EXCERPTED TEXT:
[Start of section]
1928 autobiography of Benito Mussolini

My Autobiography is a book by Benito Mussolini. It is a dictated, narrative autobiography recounting the author's youth, his years as an agitator and journalist, his experiences in World War I, the formation and revolutionary struggles of the Fascist Party, the March on Rome, and his early years in power. It was first published in 1928; Richard Washburn Child, together with Luigi Barzini, Jr., served as the book's ghostwriter.
[End of section]
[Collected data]
[Start of section]
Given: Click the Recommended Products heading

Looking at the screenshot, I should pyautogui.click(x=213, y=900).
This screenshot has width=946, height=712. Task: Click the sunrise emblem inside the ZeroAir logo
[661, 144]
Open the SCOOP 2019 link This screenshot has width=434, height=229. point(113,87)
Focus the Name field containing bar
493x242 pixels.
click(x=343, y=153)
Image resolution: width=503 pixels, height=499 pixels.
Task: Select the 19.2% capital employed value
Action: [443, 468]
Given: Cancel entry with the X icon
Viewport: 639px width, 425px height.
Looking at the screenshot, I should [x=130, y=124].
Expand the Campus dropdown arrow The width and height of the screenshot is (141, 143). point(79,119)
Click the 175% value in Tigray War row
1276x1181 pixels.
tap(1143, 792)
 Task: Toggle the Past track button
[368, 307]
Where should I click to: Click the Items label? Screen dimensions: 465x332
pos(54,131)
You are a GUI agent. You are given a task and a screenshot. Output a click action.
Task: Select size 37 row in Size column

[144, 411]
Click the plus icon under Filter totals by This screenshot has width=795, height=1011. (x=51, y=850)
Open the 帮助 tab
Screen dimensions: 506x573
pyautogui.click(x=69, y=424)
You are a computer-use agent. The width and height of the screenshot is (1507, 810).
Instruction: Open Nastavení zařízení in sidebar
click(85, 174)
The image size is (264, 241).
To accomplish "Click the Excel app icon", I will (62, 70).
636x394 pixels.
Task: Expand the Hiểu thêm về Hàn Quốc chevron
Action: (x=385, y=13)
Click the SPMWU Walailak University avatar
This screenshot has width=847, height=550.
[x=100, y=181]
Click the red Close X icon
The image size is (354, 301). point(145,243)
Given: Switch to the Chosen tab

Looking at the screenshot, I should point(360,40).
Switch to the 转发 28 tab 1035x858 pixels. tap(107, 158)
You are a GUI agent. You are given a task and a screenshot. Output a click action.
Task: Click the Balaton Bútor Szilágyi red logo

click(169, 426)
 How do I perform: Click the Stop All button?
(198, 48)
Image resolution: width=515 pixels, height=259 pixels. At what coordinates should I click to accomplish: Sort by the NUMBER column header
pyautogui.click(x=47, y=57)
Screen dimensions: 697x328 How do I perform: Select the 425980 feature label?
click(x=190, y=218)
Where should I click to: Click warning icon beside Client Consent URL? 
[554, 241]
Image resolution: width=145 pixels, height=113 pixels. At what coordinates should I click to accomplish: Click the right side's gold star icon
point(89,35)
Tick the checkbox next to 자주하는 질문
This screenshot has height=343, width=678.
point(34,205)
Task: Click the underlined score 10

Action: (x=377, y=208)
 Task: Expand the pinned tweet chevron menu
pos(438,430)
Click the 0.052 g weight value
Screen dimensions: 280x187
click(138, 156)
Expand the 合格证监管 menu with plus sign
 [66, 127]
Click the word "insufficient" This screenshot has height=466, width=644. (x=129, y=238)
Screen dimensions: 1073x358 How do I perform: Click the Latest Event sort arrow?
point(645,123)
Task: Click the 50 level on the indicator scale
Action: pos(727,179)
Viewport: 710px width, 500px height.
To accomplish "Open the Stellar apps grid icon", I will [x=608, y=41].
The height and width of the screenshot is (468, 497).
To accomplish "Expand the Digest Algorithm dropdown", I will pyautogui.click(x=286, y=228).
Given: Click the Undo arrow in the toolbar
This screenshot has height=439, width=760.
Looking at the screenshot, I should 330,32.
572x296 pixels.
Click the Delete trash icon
[End of section]
ACTIVITY LIST:
1. Could you reproduce the passage on Mussolini's autobiography between "1928 autobiography of" and "the book's ghostwriter.", inclusive?
2. Can you pick up the passage on Mussolini's autobiography after its final sentence and carry it further?

RESPONSES BY TASK:
1.
1928 autobiography of Benito Mussolini

My Autobiography is a book by Benito Mussolini. It is a dictated, narrative autobiography recounting the author's youth, his years as an agitator and journalist, his experiences in World War I, the formation and revolutionary struggles of the Fascist Party, the March on Rome, and his early years in power. It was first published in 1928; Richard Washburn Child, together with Luigi Barzini, Jr., served as the book's ghostwriter.

2.
== Background ==
Mussolini dictated parts of the text to his brother Arnaldo Mussolini who handed the manuscripts, together with other material supplied by Mussolini's lover Margherita Sarfatti, to Richard Washburn Child (the former American ambassador to Italy). Child served together with Luigi Barzini, Jr. as a ghostwriter for the autobiography, which was mainly aimed at readers in the U.S. It was a paid work of propaganda and remained unpublished in Italy until 1971. It was first serialized in The Saturday Evening Post (May to Oct. 1928) and then published as a book, with a foreword, by Child. In this preface, he wrote:
In our time it may be shrewdly forecast that no man will exhibit dimensions of permanent greatness equal to those of Mussolini.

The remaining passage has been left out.